=== Assigned task 1 ===
Write out the contextcram package metadata below, everything from "Metadata-Version: 2.4" down to "priority-aware token-budget packer.".
=== Assigned task 2 ===
Do these statements agree with the contextcram package metadata below? Answer each with yes or no and quote the deciding words.
(a) The package supports Python 3.9.
(b) The package is released under the MIT license.
(c) The package is classed as production/stable.

[Extracted text Boundary: Start]

Metadata-Version: 2.4
Name: contextcram
Version: 0.2.0
Summary: Fit anything into an LLM context window — a tiny, zero-dependency, priority-aware token-budget packer.
Project-URL: Homepage, https://github.com/Waelr1985/contextcram
Project-URL: Repository, https://github.com/Waelr1985/contextcram
Project-URL: Issues, https://github.com/Waelr1985/contextcram/issues
Project-URL: Changelog, https://github.com/Waelr1985/contextcram/blob/main/CHANGELOG.md
Author-email: Waelr1985 <waelr1985@gmail.com>
License-Expression: MIT
License-File: LICENSE
Keywords: agents,anthropic,context-window,llm,openai,prompt,prompt-engineering,rag,token-budget,tokens
Classifier: Development Status :: 4 - Beta
Classifier: Intended Audience :: Developers
Classifier: License :: OSI Approved :: MIT License
Classifier: Operating System :: OS Independent
Classifier: Programming Language :: Python :: 3
Classifier: Programming Language :: Python :: 3 :: Only
Classifier: Programming Language :: Python :: 3.10
Classifier: Programming Language :: Python :: 3.11
Classifier: Programming Language :: Python :: 3.12
Classifier: Programming Language :: Python :: 3.13
Classifier: Topic :: Scientific/Engineering :: Artificial Intelligence
Classifier: Topic :: Software Development :: Libraries :: Python Modules
Classifier: Typing :: Typed
Requires-Python: >=3.10
Provides-Extra: tiktoken
Requires-Dist: tiktoken>=0.5; extra == 'tiktoken'
Description-Content-Type: text/markdown

# contextcram

[![PyPI version](https://img.shields.io/pypi/v/contextcram.svg)](https://pypi.org/project/contextcram/)

[Extracted text Boundary: End]
[Dataset excerpt Boundary: Start]

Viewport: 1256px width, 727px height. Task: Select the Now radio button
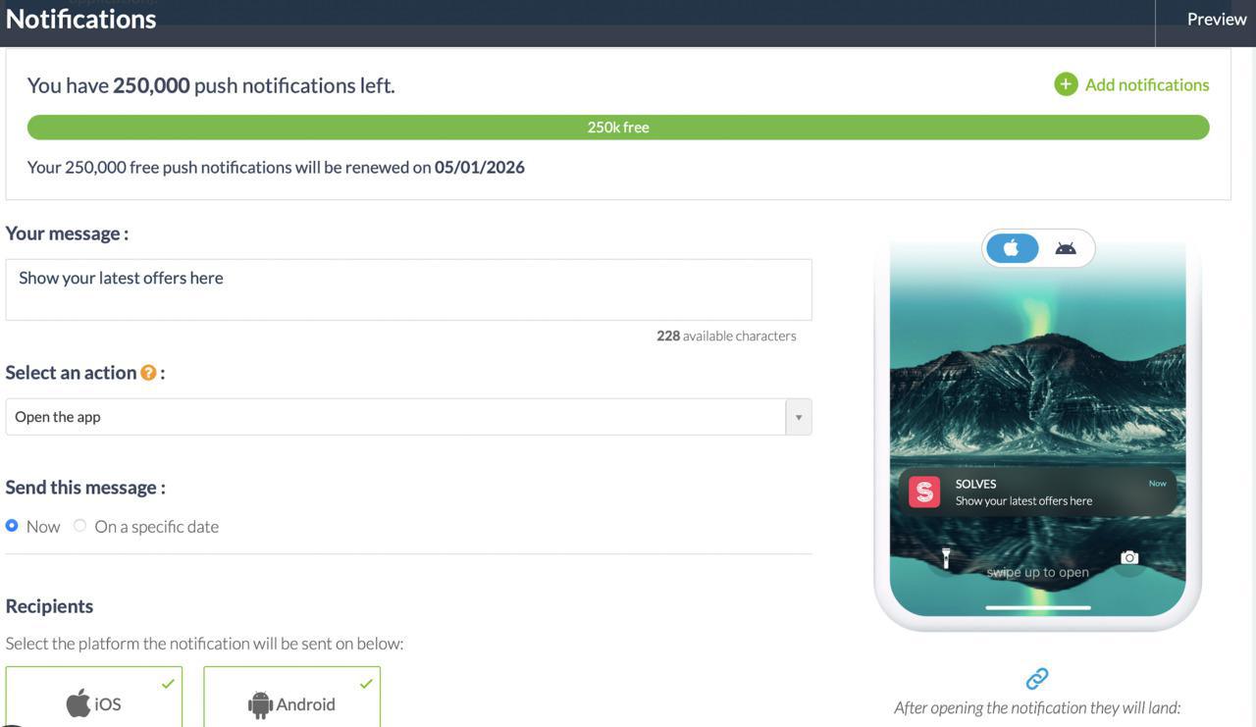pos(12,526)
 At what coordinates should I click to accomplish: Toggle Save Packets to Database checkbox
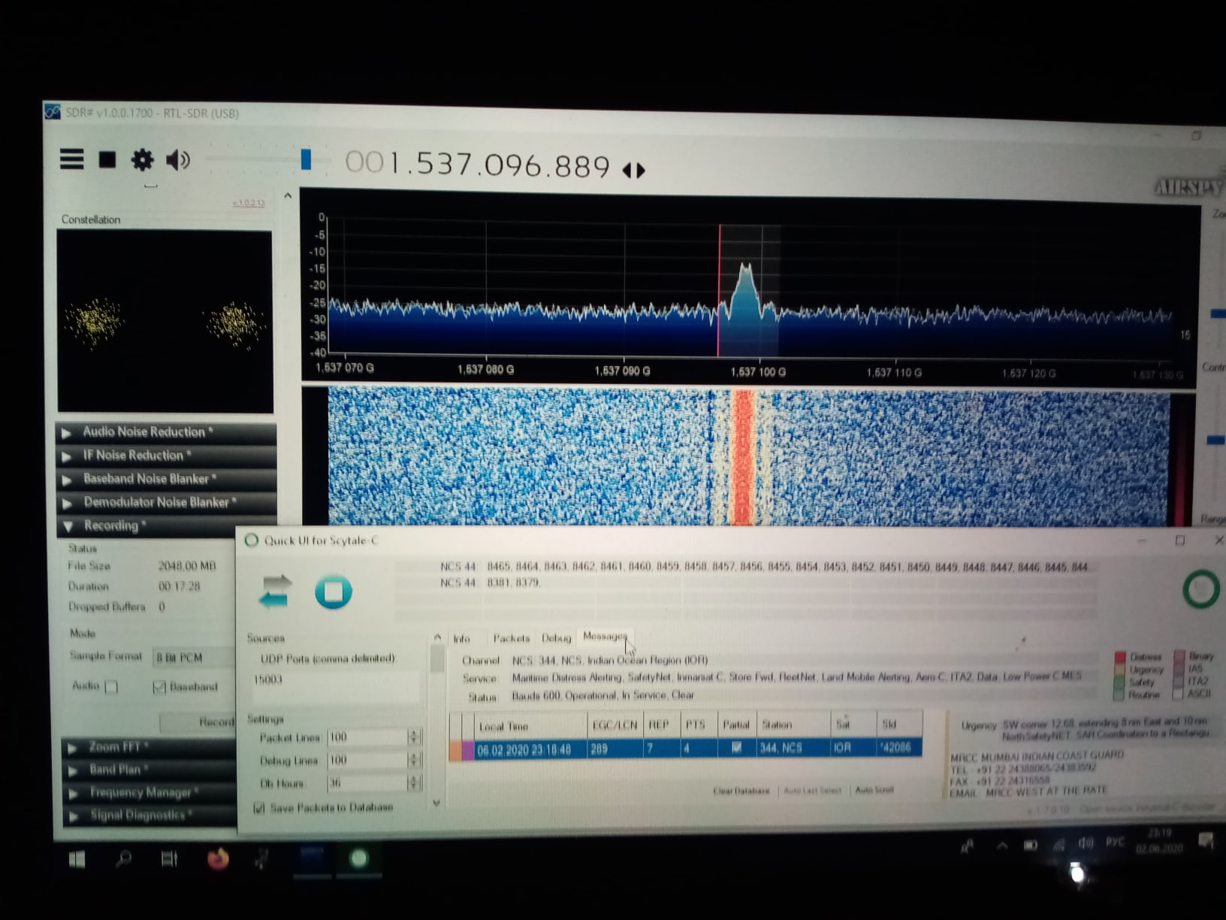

[Dataset excerpt Boundary: End]

=== Expected output 1 ===
Metadata-Version: 2.4
Name: contextcram
Version: 0.2.0
Summary: Fit anything into an LLM context window — a tiny, zero-dependency, priority-aware token-budget packer.

=== Expected output 2 ===
(a) No: "Requires-Python: >=3.10"
(b) Yes: "License-Expression: MIT"
(c) No: "Development Status :: 4 - Beta"